Reveille in Washington
REVEILLE IN WASHINGTON
By Margaret Leech
Margaret Leech’s Reveille in Washington is more than a classic work of history: it is a piece of history in its own right.
Leech was a fascinating woman and trailblazer: a 1915 graduate of Vassar, a devoted volunteer during the First World War, a New York magazine writer and participant in the famous Algonquin Table. A prolific historian, she was a woman with a remarkable affinity for Pulitzers: Not only did she win the Prize twice (the first woman ever to do so), but in 1928 she also married a Pulitzer, Ralph, publisher of the New York World and son of the Joseph Pulitzer who founded the Prize.
Reveille is the book that won Leech her first Pulitzer, and you can see why: It is a riveting history of the capital city at war, with a brilliant eye for every detail, from the methods of military government in the capital to the location of the brothels, from dance steps to labor strife, from the rise of a black middle class to fashions in catering.
Leech’s book takes on additional power from the date of publication: 1941. We read Leech’s account of a capital transformed by war in the knowledge of the imminence of another war, and another transformation of America’s odd and unloved capital city.
Reveille can be read as an extended footnote on that impromptu address of Abraham Lincoln’s I quoted in Bookshelf 54:
What has occurred in this case must ever recur in similar cases. Human nature will not change. In any future great national trial, compared with the men of this, we shall have as weak and as strong, as silly and as wise, as bad and as good. Let us therefore study the incidents of this as philosophy to learn wisdom from, and none of them as wrongs to be revenged.
Leech’s characters are just as Lincoln described them: weak and strong, silly and wise, bad and good.
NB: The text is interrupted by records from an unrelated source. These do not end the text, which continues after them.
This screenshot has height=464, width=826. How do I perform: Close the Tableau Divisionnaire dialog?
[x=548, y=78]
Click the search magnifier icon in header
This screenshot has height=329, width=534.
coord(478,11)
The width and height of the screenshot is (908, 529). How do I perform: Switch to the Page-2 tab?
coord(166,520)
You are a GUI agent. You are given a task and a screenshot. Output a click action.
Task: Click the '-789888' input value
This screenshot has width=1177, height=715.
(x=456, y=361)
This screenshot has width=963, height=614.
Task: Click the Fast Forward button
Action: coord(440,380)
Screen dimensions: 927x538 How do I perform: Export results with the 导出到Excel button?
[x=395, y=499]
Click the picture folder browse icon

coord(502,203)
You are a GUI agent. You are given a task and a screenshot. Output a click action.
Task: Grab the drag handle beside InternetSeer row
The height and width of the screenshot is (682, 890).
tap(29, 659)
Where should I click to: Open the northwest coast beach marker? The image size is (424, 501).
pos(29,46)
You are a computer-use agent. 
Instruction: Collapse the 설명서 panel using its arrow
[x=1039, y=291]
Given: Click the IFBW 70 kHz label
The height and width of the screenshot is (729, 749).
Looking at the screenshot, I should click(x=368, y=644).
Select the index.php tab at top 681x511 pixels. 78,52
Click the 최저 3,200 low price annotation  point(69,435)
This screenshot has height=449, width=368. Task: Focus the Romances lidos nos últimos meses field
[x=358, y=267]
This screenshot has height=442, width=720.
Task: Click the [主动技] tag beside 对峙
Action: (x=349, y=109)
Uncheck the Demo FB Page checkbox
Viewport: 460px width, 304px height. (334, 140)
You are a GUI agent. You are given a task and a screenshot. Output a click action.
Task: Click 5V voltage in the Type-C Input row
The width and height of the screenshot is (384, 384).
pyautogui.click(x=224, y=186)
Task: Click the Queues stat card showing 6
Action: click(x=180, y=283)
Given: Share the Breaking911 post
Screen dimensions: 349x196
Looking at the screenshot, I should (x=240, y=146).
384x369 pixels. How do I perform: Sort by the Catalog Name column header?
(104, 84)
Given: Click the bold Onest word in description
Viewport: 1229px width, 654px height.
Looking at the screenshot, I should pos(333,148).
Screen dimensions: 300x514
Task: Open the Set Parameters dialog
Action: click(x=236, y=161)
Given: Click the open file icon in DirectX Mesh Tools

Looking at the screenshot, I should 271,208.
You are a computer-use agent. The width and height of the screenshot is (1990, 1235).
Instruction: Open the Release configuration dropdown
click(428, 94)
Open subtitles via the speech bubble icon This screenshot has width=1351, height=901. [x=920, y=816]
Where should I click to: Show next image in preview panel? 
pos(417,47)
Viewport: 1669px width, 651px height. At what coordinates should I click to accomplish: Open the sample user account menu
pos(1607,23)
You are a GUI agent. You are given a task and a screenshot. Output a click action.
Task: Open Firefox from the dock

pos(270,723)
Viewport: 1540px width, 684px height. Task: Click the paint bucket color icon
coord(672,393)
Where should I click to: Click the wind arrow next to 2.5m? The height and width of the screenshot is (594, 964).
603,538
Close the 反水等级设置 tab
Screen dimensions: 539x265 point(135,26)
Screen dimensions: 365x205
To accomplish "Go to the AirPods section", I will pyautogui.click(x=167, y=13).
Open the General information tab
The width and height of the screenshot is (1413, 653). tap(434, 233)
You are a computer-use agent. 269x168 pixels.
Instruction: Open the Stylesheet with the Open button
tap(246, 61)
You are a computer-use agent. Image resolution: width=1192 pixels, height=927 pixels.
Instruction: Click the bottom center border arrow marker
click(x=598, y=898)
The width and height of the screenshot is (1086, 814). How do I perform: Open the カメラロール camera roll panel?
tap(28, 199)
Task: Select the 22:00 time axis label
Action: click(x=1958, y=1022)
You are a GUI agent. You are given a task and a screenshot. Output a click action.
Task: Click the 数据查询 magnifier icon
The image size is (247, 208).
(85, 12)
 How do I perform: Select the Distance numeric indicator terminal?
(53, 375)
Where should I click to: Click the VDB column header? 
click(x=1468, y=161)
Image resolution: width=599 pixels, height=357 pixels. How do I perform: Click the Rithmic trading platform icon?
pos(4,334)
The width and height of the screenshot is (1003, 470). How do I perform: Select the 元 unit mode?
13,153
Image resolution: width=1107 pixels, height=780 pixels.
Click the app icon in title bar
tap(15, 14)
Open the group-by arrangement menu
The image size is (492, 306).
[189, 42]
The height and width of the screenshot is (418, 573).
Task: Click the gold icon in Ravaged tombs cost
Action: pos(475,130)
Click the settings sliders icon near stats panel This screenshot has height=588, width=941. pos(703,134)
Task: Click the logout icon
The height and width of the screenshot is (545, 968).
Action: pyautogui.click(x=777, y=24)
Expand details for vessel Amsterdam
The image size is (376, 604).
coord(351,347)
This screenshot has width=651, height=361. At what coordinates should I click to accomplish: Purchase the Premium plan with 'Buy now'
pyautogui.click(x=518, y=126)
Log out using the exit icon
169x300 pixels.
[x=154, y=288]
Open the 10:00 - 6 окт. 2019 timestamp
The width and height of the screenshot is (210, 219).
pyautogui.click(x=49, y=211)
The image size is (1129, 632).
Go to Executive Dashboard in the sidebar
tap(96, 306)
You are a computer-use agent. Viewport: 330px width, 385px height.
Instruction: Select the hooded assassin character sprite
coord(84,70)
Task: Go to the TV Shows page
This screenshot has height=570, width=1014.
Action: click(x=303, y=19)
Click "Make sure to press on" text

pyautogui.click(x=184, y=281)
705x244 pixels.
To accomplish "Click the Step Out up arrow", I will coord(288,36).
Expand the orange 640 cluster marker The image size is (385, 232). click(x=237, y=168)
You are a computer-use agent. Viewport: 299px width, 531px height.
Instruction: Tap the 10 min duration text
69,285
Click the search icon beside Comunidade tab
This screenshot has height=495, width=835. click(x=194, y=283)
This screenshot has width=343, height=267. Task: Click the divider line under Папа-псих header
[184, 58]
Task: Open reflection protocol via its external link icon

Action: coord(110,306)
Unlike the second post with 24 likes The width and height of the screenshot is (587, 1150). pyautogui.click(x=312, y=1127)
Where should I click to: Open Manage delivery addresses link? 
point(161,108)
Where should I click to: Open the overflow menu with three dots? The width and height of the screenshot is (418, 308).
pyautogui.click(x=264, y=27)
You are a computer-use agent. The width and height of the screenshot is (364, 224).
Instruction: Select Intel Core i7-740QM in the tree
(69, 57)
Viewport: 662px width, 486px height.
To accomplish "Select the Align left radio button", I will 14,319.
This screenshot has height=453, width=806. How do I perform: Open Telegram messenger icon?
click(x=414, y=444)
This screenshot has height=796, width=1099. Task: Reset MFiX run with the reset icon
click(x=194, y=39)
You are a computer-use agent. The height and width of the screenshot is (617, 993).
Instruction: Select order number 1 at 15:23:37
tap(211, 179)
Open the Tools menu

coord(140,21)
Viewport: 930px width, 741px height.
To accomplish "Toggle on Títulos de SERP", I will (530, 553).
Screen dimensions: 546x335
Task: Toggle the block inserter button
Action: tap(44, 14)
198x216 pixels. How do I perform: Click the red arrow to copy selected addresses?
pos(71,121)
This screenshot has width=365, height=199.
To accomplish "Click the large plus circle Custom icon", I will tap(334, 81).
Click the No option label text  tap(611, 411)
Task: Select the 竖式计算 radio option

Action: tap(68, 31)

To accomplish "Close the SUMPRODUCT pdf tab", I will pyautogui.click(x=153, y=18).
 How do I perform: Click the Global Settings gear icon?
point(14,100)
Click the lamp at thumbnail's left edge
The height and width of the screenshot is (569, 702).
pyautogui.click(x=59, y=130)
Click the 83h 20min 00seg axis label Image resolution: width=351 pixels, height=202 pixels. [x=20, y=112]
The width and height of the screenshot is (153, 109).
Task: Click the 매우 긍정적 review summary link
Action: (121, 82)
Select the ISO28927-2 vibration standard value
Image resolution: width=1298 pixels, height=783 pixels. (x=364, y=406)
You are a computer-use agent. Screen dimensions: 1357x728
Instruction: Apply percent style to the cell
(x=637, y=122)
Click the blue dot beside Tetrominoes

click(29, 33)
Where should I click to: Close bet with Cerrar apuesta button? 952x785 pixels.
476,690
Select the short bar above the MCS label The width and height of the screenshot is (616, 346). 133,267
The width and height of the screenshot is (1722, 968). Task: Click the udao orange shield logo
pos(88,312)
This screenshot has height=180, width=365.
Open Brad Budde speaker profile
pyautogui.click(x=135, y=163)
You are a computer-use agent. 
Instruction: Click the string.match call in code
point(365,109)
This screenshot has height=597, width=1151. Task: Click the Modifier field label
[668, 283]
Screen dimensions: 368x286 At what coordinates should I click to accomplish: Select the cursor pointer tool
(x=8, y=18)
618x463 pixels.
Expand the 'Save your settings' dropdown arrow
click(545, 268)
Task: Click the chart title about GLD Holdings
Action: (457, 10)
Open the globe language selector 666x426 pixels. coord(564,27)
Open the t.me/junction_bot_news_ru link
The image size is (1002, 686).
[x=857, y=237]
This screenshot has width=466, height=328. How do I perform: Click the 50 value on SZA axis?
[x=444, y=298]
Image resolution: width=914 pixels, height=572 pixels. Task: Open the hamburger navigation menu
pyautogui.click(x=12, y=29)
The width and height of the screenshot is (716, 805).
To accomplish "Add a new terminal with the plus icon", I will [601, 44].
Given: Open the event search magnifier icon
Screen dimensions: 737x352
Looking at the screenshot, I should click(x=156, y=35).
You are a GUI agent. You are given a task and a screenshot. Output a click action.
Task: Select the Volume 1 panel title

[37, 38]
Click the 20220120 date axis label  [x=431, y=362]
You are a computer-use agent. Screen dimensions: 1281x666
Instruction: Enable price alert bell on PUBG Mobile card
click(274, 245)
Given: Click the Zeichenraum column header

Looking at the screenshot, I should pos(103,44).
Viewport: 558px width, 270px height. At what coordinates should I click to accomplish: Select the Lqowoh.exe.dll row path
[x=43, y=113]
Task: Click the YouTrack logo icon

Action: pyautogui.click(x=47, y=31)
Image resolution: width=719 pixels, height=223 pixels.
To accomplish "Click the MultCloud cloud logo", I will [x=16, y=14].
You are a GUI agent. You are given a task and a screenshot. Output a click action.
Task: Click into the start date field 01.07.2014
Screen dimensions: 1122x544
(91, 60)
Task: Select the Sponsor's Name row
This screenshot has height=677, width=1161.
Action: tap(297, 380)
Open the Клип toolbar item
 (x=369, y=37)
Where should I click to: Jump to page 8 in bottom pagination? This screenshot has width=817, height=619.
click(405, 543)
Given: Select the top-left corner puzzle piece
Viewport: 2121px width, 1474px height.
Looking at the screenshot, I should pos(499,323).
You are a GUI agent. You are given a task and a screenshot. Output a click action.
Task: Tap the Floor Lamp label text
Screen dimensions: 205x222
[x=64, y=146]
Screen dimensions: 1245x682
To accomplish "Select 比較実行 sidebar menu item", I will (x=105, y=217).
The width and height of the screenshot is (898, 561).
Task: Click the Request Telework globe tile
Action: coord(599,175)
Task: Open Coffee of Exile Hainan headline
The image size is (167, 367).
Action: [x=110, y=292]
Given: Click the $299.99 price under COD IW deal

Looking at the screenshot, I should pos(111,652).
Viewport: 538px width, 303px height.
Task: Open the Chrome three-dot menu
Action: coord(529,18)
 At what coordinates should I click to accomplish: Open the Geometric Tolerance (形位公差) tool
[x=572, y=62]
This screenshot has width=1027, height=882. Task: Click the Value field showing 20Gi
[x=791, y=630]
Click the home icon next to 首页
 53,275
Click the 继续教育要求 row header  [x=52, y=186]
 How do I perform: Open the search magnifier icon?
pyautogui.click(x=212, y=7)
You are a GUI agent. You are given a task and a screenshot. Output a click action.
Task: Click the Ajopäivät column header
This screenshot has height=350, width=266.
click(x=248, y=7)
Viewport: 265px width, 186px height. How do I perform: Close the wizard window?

For every self-abnegating Clara Barton, there is a self-aggrandizing Joe Hooker; for every patriotic Edwin Stanton a treacherous Rose Greenhow.
(Greenhow was a wealthy widow and popular hostess in the Washington of the 1850s. Her house stood about where the Hay-Adams hotel now stands — just off Lafayette Square, across the street from St. John’s Episcopal Church. Greenhow was no very great beauty, but she was a supremely gifted flatterer — a much more valuable attribute in Washington, then as now. According to Leech, Greenhow carried on flirtations, and probably much more than flirtations, with a number of important Republican leaders. One of them shared with her the Federal plan of march in advance of the Battle of Bull Run. Greenhow passed this information to the Confederate army, contributing to the first terrible Union defeat. She was detained as a spy, but treated remarkably leniently, possibly because of her sex, possibly because of her social standing … also possibly to shield her paramours.)
The pompous, the corrupt, the vindictive, the incompetent, and more of the corrupt … these filled Civil War Washington — and indeed the Civil War White House. The White House head gardener was on the take, the guest rooms were filled with secessionist sympathizers, and the first lady was a compulsive shopper who failed to pay her bills.
Gambling, whoring, drinking, opportunism, hysteria are not shown in the white marble monuments with which we commemorate the generation that saved the Union and overthrew slavery. Their latter-day equivalents in the “greatest generation” are likewise fading out of memory. This forgetfulness lends glory to the past — but often betrays us into error in the present.
I remember reading some time ago a blogpost — I forget exactly where and cannot recover the cite — about some veterans of World War II intelligence-gathering who solemnly insisted that they never, ever resorted to rough methods. Not them! They were too fine and high-minded. Then I read in Max Hastings about an interrogation that went as follows:
In the terrible winter battles of 1944-45, six captured German officers are led into a little house in eastern France. One chair was placed in the center of the main room. The first is seated in the chair. He is asked: “How many men and guns do you have in the town up ahead?” The German refuses to answer. His American interrogator does not repeat the question. He pulls out his pistol, shoots the officer in the head, and pushes the body to the floor. The next officer is seated in the same chair. “How many men and guns?” He talked.
The evils of the past do not excuse the evils of the present. But accurate knowledge can at least protect us from naivety, impossible standards, and equally impossible ancestor-worship.
Margaret Leech’s classic history is as fresh and lively today as in 1941 — and the shadows of the past deepen the interest of a book about a capital waging one desperate war, written on the eve of another, and read by this reader in the midst of a third.